(Saved entries)
============================================================

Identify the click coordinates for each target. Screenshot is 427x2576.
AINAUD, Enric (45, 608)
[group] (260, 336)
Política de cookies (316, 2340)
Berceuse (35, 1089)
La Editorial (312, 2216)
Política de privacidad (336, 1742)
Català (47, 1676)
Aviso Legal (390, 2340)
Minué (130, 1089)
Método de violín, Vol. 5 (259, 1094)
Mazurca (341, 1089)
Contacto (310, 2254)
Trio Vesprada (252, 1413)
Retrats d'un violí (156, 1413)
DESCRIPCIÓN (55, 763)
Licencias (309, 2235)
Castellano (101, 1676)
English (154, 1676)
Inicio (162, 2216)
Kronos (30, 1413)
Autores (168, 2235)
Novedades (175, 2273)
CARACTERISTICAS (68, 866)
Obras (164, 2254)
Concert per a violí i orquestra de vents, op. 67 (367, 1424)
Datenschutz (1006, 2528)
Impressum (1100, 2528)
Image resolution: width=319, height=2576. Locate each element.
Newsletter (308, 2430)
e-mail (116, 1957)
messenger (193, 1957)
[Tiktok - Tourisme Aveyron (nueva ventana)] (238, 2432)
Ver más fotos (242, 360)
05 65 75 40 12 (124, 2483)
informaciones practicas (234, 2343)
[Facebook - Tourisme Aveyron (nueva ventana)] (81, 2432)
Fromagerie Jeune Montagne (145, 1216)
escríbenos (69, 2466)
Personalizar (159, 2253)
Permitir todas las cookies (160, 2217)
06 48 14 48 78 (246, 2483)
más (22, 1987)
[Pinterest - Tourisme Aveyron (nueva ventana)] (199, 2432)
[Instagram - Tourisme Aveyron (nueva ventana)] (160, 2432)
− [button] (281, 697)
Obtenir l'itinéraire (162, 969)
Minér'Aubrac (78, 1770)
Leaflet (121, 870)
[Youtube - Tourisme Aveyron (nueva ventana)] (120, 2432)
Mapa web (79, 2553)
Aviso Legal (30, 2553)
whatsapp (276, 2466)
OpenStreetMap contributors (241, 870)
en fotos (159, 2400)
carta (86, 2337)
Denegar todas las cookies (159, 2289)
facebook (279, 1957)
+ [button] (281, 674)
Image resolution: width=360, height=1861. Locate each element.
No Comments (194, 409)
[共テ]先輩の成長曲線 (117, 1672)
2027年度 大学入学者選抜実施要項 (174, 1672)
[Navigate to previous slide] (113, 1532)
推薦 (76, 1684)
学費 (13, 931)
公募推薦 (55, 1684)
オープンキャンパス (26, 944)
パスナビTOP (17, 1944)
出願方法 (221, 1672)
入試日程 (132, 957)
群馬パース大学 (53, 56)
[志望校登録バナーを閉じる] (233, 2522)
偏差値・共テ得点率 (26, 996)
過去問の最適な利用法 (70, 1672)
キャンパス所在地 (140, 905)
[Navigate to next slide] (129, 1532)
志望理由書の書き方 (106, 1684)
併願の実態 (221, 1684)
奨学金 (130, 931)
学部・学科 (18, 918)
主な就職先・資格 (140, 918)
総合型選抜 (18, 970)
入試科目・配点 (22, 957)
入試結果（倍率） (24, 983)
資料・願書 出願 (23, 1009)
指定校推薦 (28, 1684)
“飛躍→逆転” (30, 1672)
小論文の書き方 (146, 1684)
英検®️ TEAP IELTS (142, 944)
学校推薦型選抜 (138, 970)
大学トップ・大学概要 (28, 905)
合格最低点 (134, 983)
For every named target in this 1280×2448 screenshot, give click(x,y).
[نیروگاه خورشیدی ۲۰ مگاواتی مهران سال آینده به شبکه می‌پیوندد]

============================================================

■ **Assignment**: Your answer must consist solely of the lines above between the line holding "Image resolution: width=319, height=2576." and the line holding "[Instagram - Tourisme", inclusive, copied exactly.

■ **Result of the task**:
Image resolution: width=319, height=2576. Locate each element.
Newsletter (308, 2430)
e-mail (116, 1957)
messenger (193, 1957)
[Tiktok - Tourisme Aveyron (nueva ventana)] (238, 2432)
Ver más fotos (242, 360)
05 65 75 40 12 (124, 2483)
informaciones practicas (234, 2343)
[Facebook - Tourisme Aveyron (nueva ventana)] (81, 2432)
Fromagerie Jeune Montagne (145, 1216)
escríbenos (69, 2466)
Personalizar (159, 2253)
Permitir todas las cookies (160, 2217)
06 48 14 48 78 (246, 2483)
más (22, 1987)
[Pinterest - Tourisme Aveyron (nueva ventana)] (199, 2432)
[Instagram - Tourisme Aveyron (nueva ventana)] (160, 2432)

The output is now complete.